Access to professional cybercrime services and the formalisation of cybercrime is one of the causes for growing cyberattacks, and this can only be effectively combated through cooperation and vigilance, says computing multinational Intel Security VP Raj Samani.

“The cybercriminals are working together and companies must also work together to protect themselves against increasing cybercrime. I believe that the only way businesses can protect themselves against these threats is to cooperate, share information and, through this situational awareness, act accordingly.”

However, Samani notes that outsourcing does not exempt businesses from taking responsibility to defend themselves against cybercrime and, even if outsourced or using the cloud, the issue must remain as an agenda item at board and executive meetings.

Similarly, cybersecurity services and companies already have a strong tradition of sharing cybercrime information and information on emerging threats, and Samani advocates continuing and broader sharing of cybercrime information between stakeholders to combat the growth in cybercrime-as-a-service.

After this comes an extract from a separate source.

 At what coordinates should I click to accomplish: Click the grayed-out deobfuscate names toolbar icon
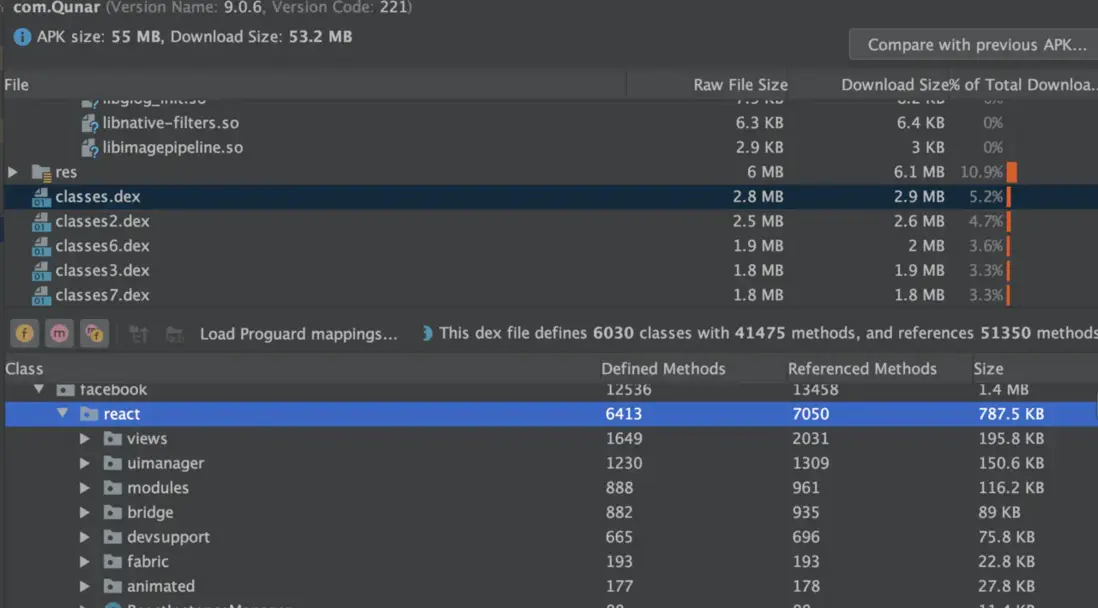pos(139,334)
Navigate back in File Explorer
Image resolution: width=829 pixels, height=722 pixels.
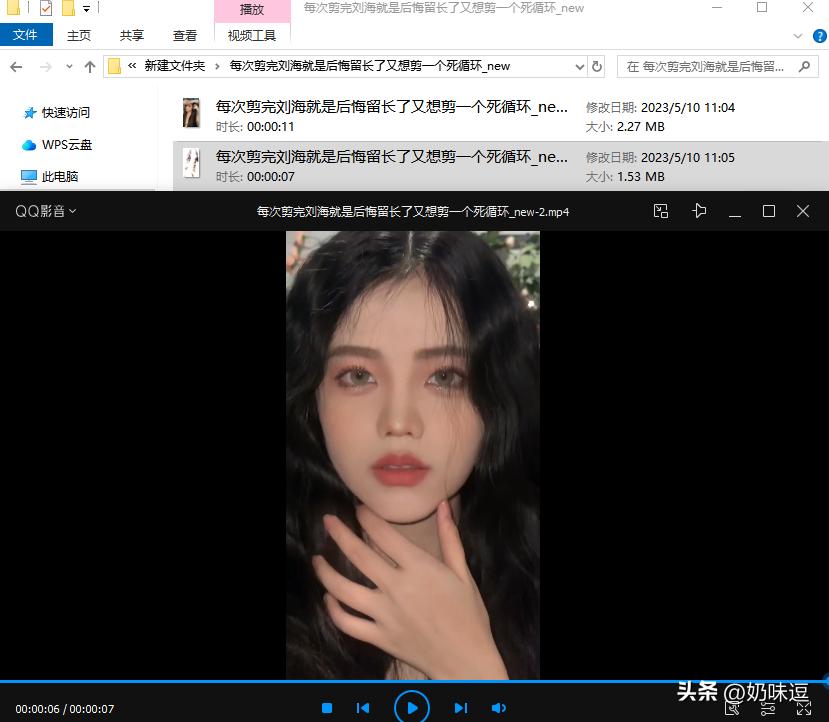pyautogui.click(x=16, y=66)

Demonstrating the ease with which cybercrime services and information can be accessed, Samani used a mobile phone and common social media and video platforms to get contact information for cybercrime services, including denial of service attacks, stolen credit card information offerings and individuals’ personal details.

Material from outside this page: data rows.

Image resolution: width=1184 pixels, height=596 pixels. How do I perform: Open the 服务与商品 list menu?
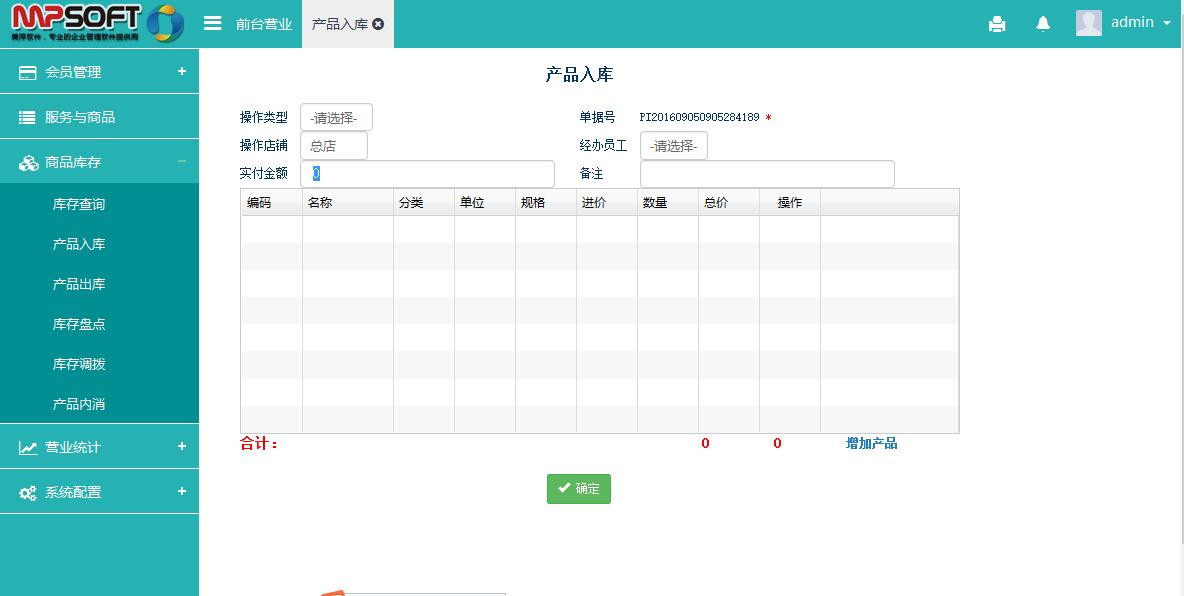(x=100, y=117)
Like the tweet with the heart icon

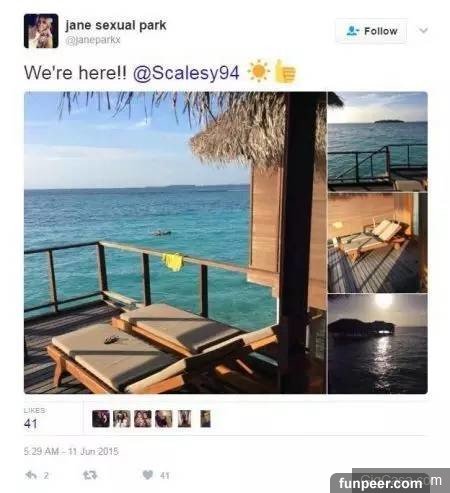148,475
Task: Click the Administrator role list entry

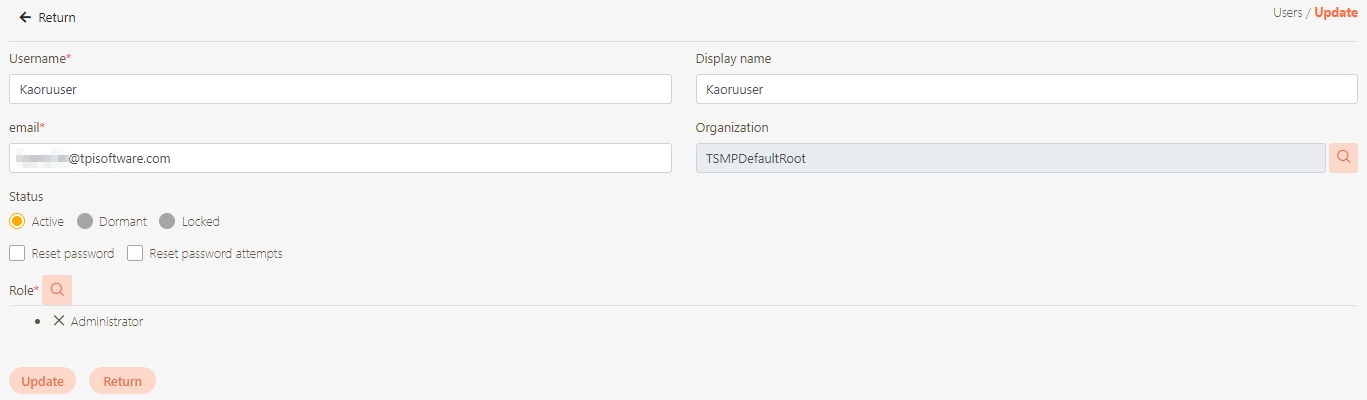Action: coord(107,322)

Some of the offers were $20 for 50 000 individuals’ details or stolen credit card information (with the pins for the cards and guarantees of balances of about $5 000). He notes that he could possibly access similar datasets at even lower prices.

“A high impact exploit (typically a vulnerability in an operating system, software or device firmware allowing the system to be hacked or shut down) in this example is selling for $600. Medium impact exploits (typically for systems with fewer users or used to penetrate older software) can be bought for $200,” he notes.

Cybercriminals can also outsource the research component of the cybercrime value chain to identify which industries, territories or users would be vulnerable to the exploit purchased. Cybercrime services operate on a user-rating system, enabling prospective cybercrime service users to evaluate whether a specific cybercrime service would be effective.

Samani also showed that some of the cybercrime sites allow criminals to search for information by city and profession, enabling cybercriminals to target specific industries. This granularity of information by region and profession makes it much easier to target individuals, and exposes the possibility for cybersabotage and cyberespionage by competitors within industries.

“The only thing required to carry out cyberattacks and cybercrime these days is a means to pay for these services. No technical knowledge is required at all and the entire cybercrime value chain can be outsourced.”

Vigilance and awareness are, therefore, paramount – early identification of cyberbreaches and data leaks and losses can prevent significant financial and reputational damage to companies.

“Transparency and communication with affected parties are best practices. Only by being honest about breaches and immediately communicating with affected customers can companies hope to limit reputational damage.

“Owing to the scope of the threats, any company can be hacked and having a breach response strategy can mean the difference between a company losing customers and subsequently closing down as the result of a breach, and an honest, measured response and retention of clients,” Samani concludes.